The plenary meeting of the ruling Party on Wednesday decided to convene a congress in January to set forth “a correct line of struggle and strategic and tactical policies” after reviewing lessons from the past five years, the official KCNA news agency said.
The meeting comes as the isolated country deals with international sanctions and struggles to contain the novel coronavirus and cope with damage from recent flooding after weeks of heavy rain.
Kim noted in a speech at the meeting that the DPRK had faced both “unexpected and inevitable challenges in various aspects and the situation in the region,” KCNA reported.
Economy was not improved in the face of the sustaining severe internal and external situations and unexpected manifold challenges
KCNA quoted the plenary of Workers’ Party as saying
The plenary meeting called the implementation of the decisions made at the last congress an “indomitable struggle” and said the party had made “a great revolutionary turn,” it reported.
"On the other hand, economy was not improved in the face of the sustaining severe internal and external situations and unexpected manifold challenges,” KCNA quoted the plenary as saying.
“Thereby planned attainment of the goals for improving the national economy have been seriously delayed and the people’s living standard not been improved remarkably.”

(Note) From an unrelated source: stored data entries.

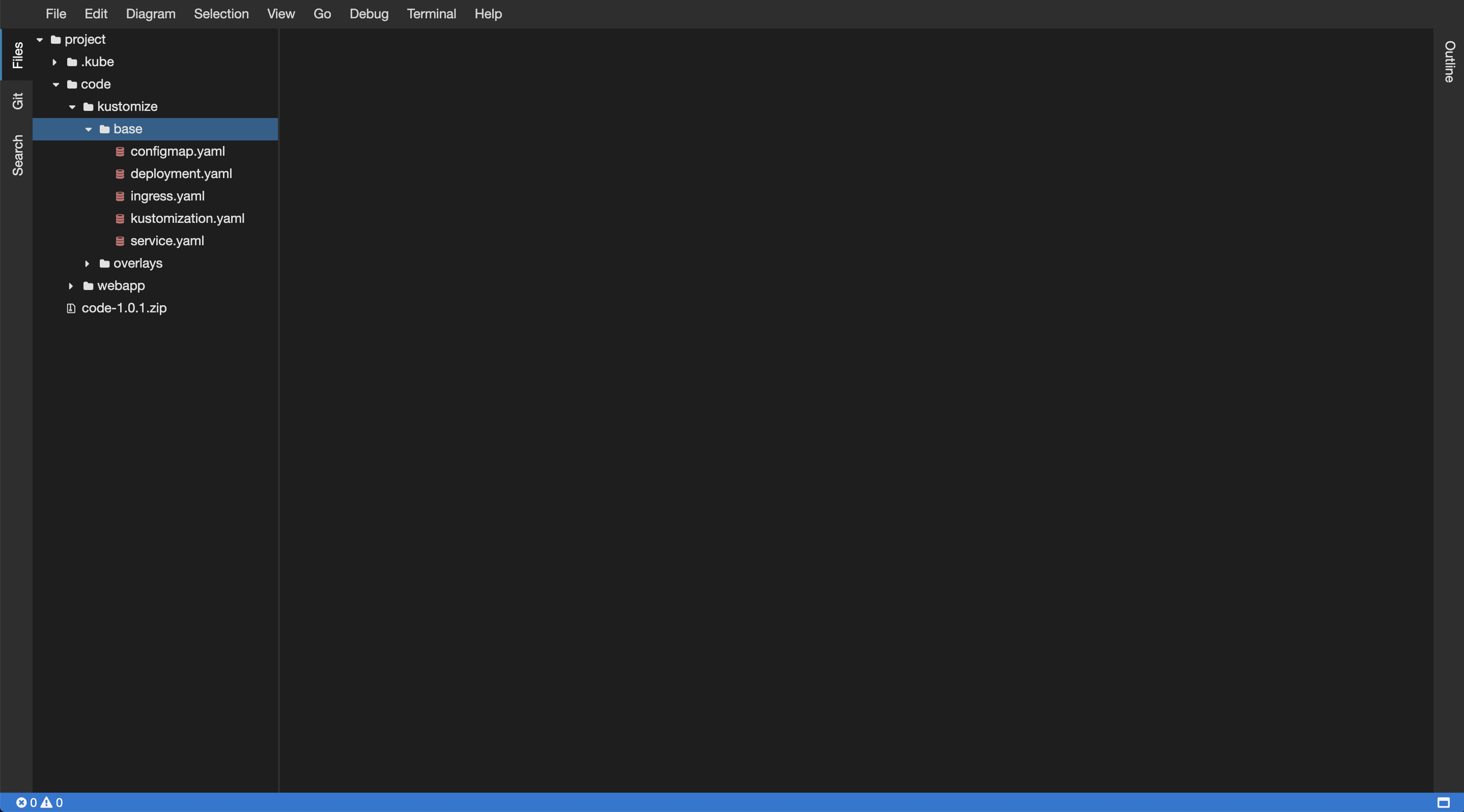Show the Outline panel tab
Screen dimensions: 1464x812
point(1449,62)
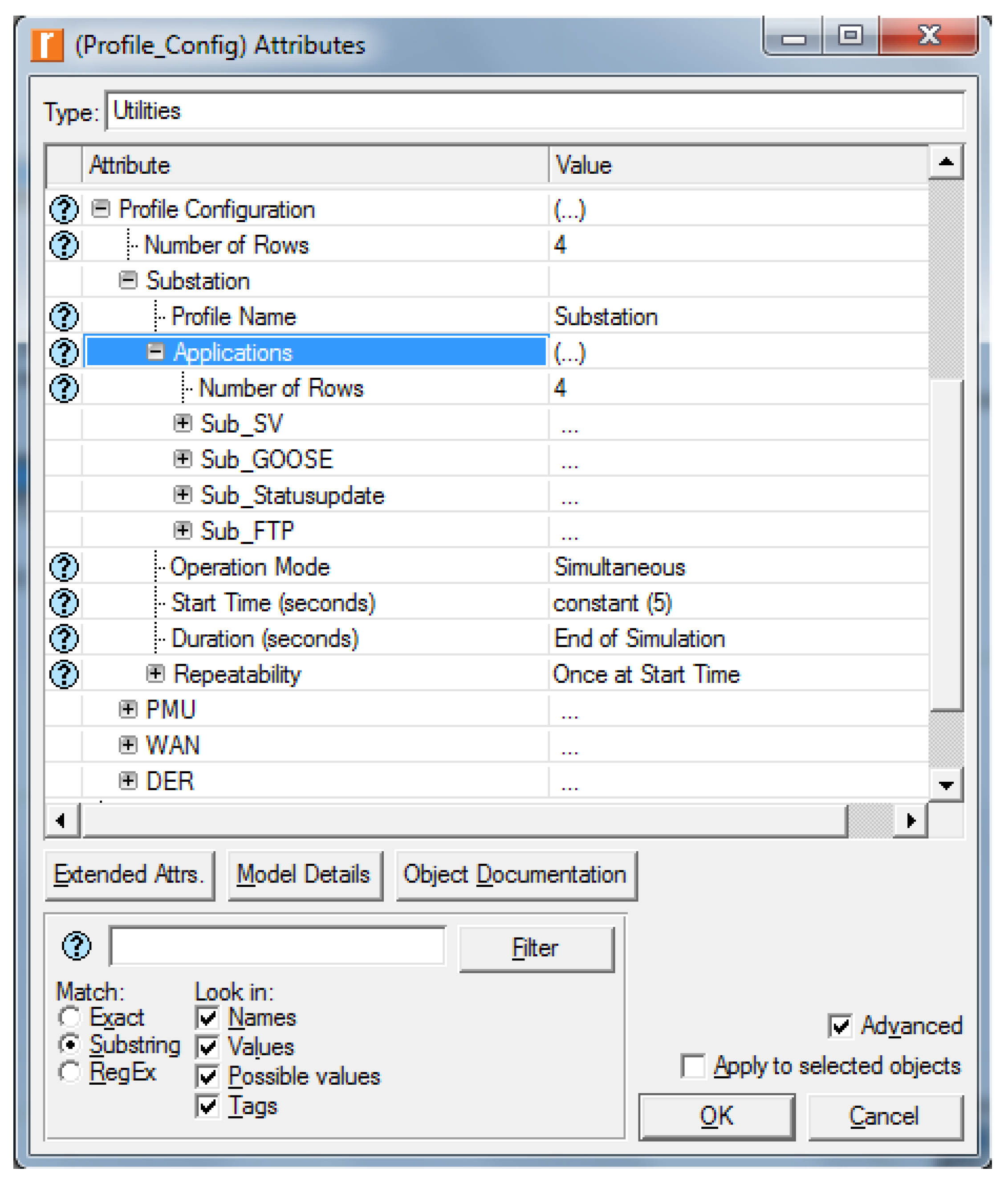Click help icon beside Duration row

pyautogui.click(x=64, y=639)
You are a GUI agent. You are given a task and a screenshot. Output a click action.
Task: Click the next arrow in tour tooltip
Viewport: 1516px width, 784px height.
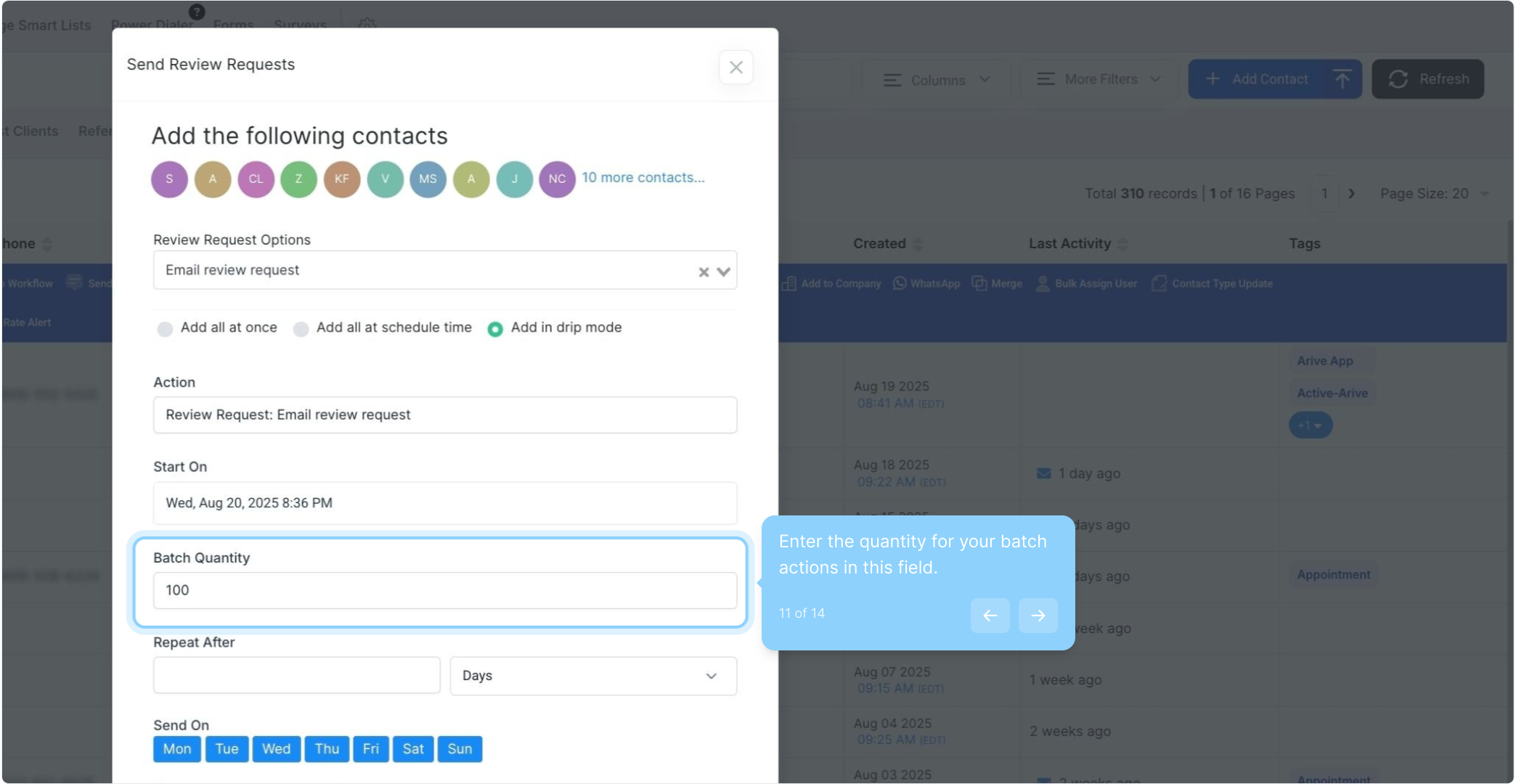click(1038, 616)
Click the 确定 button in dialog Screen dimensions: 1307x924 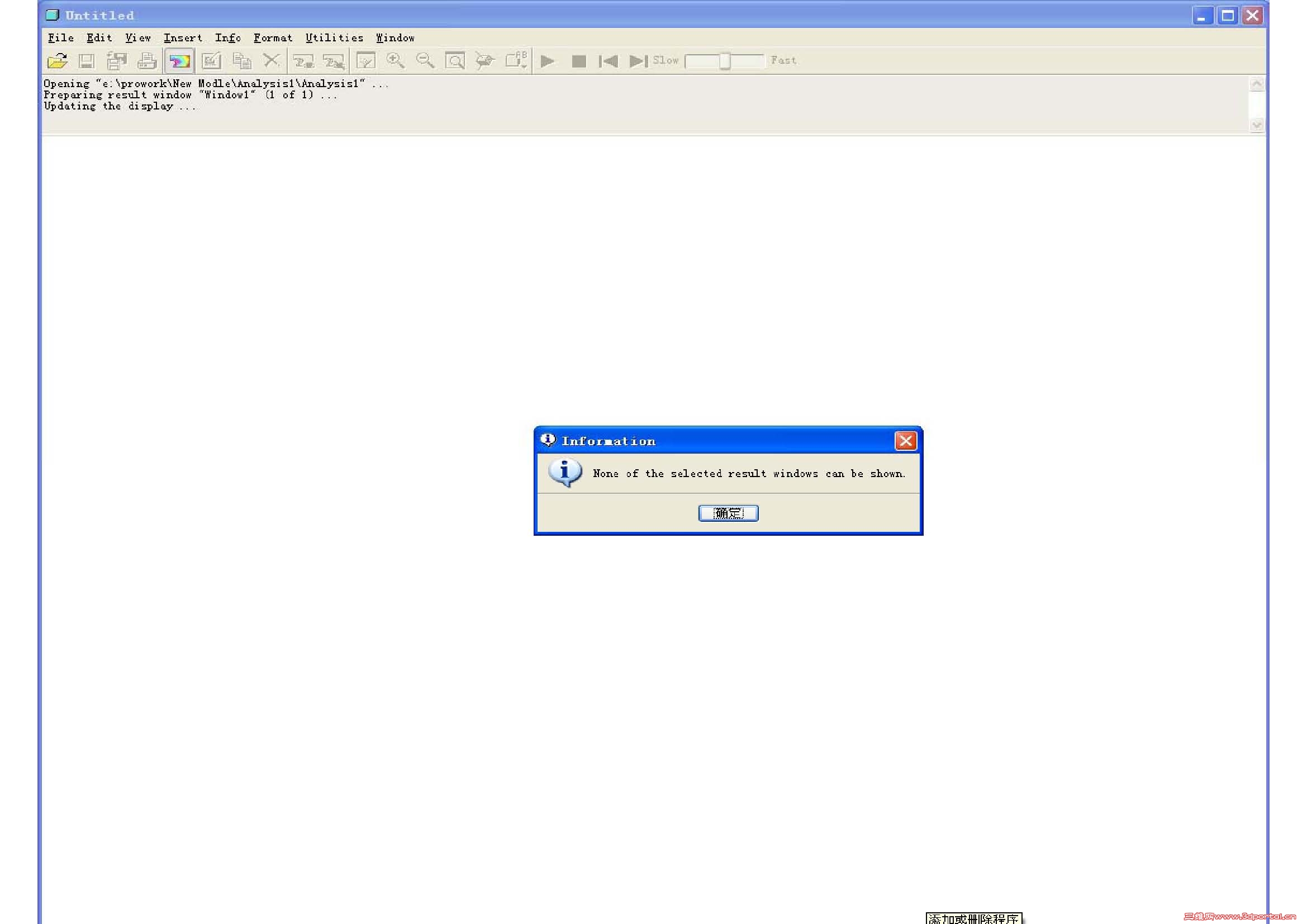(x=728, y=513)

While the reports did not detail what the new plans might include, the mention of work by an auditing committee hints that the congress could be another step to press people involved in private economic activity to give more of their resources to state coffers, said Benjamin Katzeff Silberstein, a DPRK economy expert at the US-based Stimson Center think-tank.
“Auditing is often code for greater scrutiny into the financial affairs of various organs, institutions and enterprises,” he said. “And this scrutiny, in turn, often entails the state scavenging for more money and resources.”
The congress last met in 2016, where Kim announced the first five-year economic plan since the 1980s and vowed to not use nuclear weapons unless the country’s sovereignty was infringed by others with nuclear arms.
The 2016 congress was also when Kim Jong-un was officially elected to the position of chairman of the ruling Workers’ Party.
Last year, Kim vowed to make a “frontal breakthrough” in the country’s campaign to build a self reliant economy in the face of tightening sanctions aimed at curbing its nuclear and missile programmes.